To the extent that, if there is a historical Jesus, he was likelier to look like this than like this; and, as I respect and honor his teachings; and, as I also accept James Cone's theology of a Black God, I already do. But I'm actually talking about a more contemporary black jesus. I'm talking about Aaron McGruder's Black Jesus.
I love The Boondocks, the cartoon series to some extent, but primarily the comic strip, which I first experienced in the later 90s, possibly in one of the paper's out of the hub, possibly in a national magazine, but which I was drawn to like little before. My favorite character is Caesar.I'm sorry McGruder chose to end his strip, prematurely in my opinion, but I can dig it. He was courting controversy, and while I loved him for it, I imagine it's not easy to live that way day to day.
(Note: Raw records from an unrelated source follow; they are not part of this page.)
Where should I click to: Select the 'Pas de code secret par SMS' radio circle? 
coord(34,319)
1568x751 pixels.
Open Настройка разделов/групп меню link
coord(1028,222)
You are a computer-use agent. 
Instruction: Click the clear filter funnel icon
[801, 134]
In that light, a ten year run is pretty impressive.
MacGruder's new project is Adult Swim's Black Jesus. We don't have cable TV out here, so I try to keep track of it via episodes posted online. The concept, what if Jesus returned as a black man in Compton?, fascinates me (although I think a contemporary Jesus seeking an experience of personhood would live hard and die early as a Chinese single mother). The show tries too hard at times--I can do without the miracles, the robe and crown of thorns, the constant references to his dying for "our" sins (though I agree that, if that's true, we ought to be more grateful)--but I appreciate Black Jesus plays for laughs. It's a satire and sometimes satire has to be played big to be recognized.
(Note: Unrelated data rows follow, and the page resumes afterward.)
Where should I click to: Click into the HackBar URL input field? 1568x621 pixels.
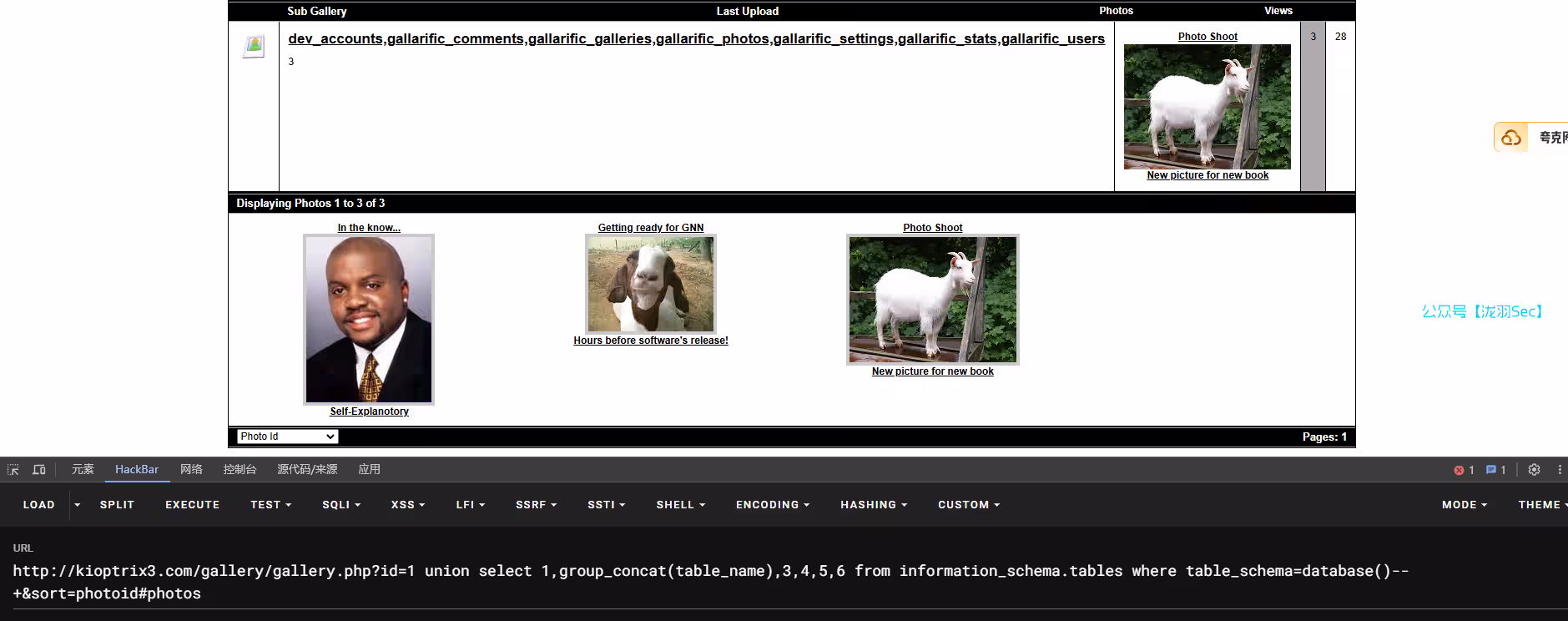coord(709,582)
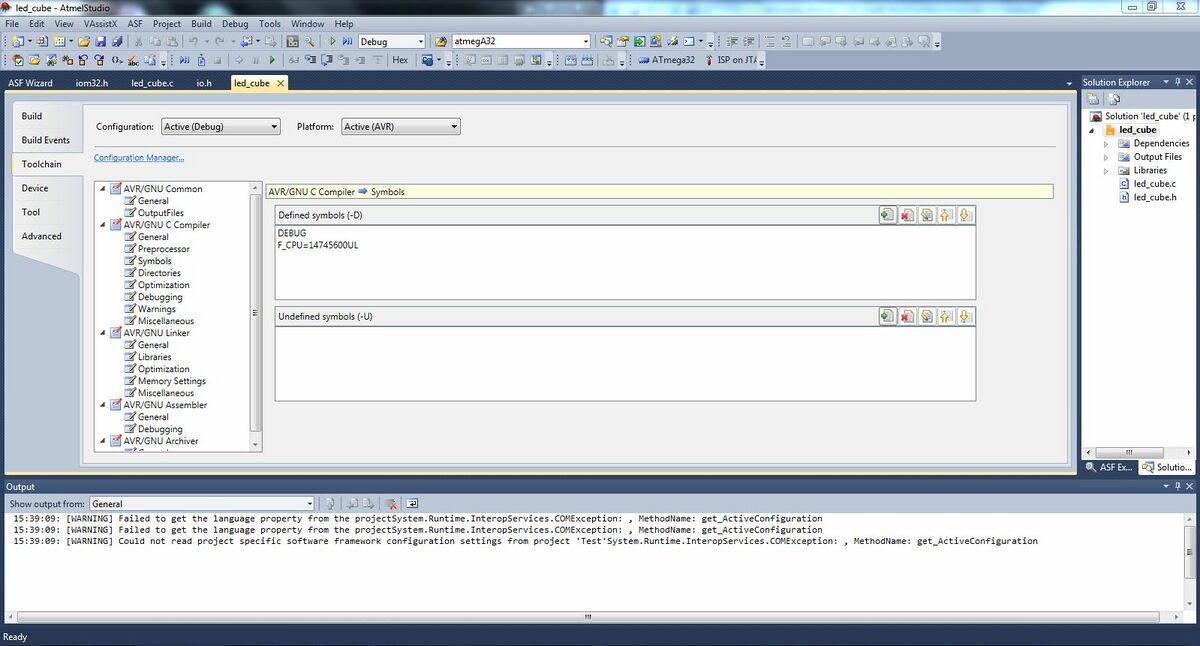This screenshot has height=646, width=1200.
Task: Delete the selected defined symbol
Action: tap(906, 215)
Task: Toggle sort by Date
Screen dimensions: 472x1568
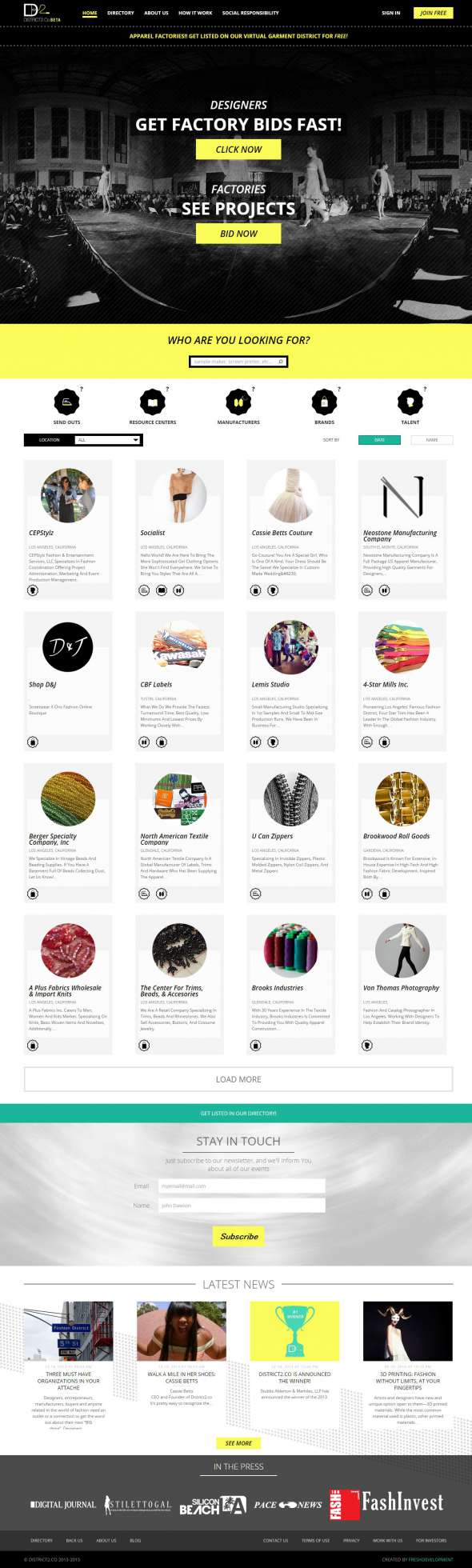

I think a perpetually baked, cognac-swilling, "my nigger"-addressing Jesus (though that last makes me cringe every time) is probably accurate to how the historical Jesus would act if he were brought forward to today, and I think the point is that Black Jesus, as he's played by Slink Johnson, ought to be challenging, both to the people in his neighborhood and to us. (And it's also appropriate that the actor playing him is best known previously for his role in a video game.) Jesus' message, in the first century or today, should make it hard for us to live our lives comfortably. When he calls his friends "my nigger," while it makes me cringe, I also recognize the love in the phrase, the acceptance in his "my."
If I was a black man in Compton, would I accept and follow this black Jesus? Hell, yes. If I was a white man who heard about this black Jesus, would I cross the country to find and be with him? I sincerely hope so.